If you have good circulation in your foot, the doctor often will treat your foot ulcer with debridement (trimming away of diseased tissue), together with careful removal of any nearby callused skin. The doctor will then apply a dressing and prescribe specialized footwear to relieve pressure on the ulcerated area. This specialized footwear may be a total contact cast, a postoperative walking shoe with a special lining or a fully enclosed healing shoe. The process of debridement, callus removal and dressing changes will be repeated over a period of weeks or months — as long as it takes for your ulcer to heal completely. A “growth factor” gel containing becaplermin (Regranex) may be applied to the ulcer to speed the healing process. Once healing is done, your doctor will prescribe special footwear to relieve pressure on vulnerable areas of your feet. This special footwear will help prevent your ulcer from recurring.
Complicated foot ulcers often require antibiotics and surgery.
In addition, patients with poor circulation may need either percutaneous transluminal balloon angioplasty or an arterial bypass graft to correct blood flow problems in their leg arteries. Without these procedures, circulation to the injured foot may be too poor to allow the ulcer to heal properly.

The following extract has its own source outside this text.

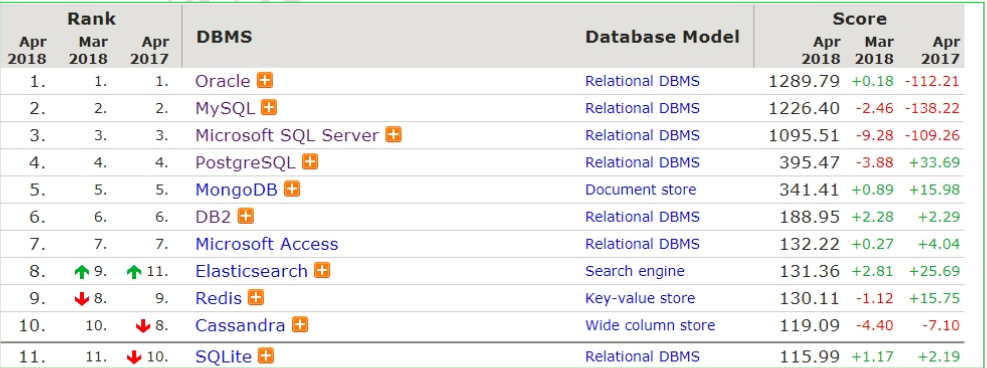This screenshot has height=368, width=987.
Task: Select the Document store model link
Action: click(x=641, y=189)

When To Call A Professional
If you are a diabetic or if you suffer from poor circulation or peripheral neuropathy, examine your feet every day. If you see an area of redness, swelling, bleeding, blisters or any other abnormality, call your doctor promptly.

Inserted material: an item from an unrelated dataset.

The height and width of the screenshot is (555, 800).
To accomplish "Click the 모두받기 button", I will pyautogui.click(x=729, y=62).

In patients with superficial foot ulcers, the prognosis for healing is good if the foot’s circulation is adequate. By using the best wound-care methods available, most ulcers should heal within 12 weeks. Unfortunately, about 30 percent of healed ulcers recur, particularly in patients who do not wear specialized footwear prescribed by their doctor.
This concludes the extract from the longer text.